EXTRACTED INFORMATION:
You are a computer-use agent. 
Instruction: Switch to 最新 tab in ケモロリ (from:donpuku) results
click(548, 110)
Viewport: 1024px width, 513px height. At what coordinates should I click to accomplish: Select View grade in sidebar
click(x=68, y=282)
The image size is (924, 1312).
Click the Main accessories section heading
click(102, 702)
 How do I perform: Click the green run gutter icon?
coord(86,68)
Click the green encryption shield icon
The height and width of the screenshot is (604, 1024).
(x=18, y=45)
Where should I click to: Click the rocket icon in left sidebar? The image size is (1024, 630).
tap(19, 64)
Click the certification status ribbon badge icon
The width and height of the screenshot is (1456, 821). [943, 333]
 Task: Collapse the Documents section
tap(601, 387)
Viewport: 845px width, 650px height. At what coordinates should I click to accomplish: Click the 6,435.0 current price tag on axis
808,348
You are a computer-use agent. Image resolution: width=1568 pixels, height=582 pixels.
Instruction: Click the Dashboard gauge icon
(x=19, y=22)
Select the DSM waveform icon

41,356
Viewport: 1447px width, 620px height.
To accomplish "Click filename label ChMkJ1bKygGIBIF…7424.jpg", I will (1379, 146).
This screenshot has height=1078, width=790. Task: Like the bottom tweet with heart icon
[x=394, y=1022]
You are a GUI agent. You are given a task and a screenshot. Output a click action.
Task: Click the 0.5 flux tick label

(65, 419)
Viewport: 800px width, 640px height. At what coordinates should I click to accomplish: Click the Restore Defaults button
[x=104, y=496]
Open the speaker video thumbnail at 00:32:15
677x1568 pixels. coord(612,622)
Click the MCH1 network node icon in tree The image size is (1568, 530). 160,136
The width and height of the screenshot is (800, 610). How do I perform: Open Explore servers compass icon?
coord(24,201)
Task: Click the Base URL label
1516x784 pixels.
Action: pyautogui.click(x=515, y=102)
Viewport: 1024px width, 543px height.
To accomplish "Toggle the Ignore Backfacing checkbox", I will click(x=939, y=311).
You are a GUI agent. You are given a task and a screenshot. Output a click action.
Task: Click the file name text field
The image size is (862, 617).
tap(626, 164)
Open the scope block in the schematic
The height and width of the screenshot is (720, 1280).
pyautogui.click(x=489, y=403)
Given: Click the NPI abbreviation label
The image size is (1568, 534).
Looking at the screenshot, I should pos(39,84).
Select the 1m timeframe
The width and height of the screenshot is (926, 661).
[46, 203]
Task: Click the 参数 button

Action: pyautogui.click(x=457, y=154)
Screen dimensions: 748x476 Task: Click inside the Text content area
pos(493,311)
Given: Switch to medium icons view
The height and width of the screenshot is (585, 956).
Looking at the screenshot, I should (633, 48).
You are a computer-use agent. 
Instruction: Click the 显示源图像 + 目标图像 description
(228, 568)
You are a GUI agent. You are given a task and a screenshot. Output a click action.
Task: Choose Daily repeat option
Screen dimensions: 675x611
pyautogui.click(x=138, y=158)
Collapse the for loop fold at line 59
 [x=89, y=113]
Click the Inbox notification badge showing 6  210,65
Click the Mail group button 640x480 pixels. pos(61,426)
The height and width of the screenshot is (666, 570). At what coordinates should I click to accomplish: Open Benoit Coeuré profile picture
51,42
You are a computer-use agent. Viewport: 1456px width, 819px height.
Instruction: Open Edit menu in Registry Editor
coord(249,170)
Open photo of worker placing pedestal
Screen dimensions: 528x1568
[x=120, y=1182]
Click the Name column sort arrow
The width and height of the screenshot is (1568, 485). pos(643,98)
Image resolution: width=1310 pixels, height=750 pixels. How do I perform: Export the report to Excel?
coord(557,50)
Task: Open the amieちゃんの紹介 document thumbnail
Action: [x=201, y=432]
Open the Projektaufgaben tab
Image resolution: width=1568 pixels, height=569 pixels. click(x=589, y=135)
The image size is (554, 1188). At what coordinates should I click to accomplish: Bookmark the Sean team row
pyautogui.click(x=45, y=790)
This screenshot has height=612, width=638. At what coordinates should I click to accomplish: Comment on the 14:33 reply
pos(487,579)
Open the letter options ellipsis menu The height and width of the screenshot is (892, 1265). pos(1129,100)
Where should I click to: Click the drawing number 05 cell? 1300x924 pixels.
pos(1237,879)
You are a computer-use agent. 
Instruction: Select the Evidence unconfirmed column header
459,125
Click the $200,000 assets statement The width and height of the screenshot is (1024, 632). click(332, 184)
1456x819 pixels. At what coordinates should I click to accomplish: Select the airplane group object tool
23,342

WORK REQUIRED:
Wherever the string "will" appears in a line of the records, copy that line.

WRITTEN RESPONSE:
To accomplish "Click filename label ChMkJ1bKygGIBIF…7424.jpg", I will (1379, 146).
To accomplish "Toggle the Ignore Backfacing checkbox", I will click(x=939, y=311).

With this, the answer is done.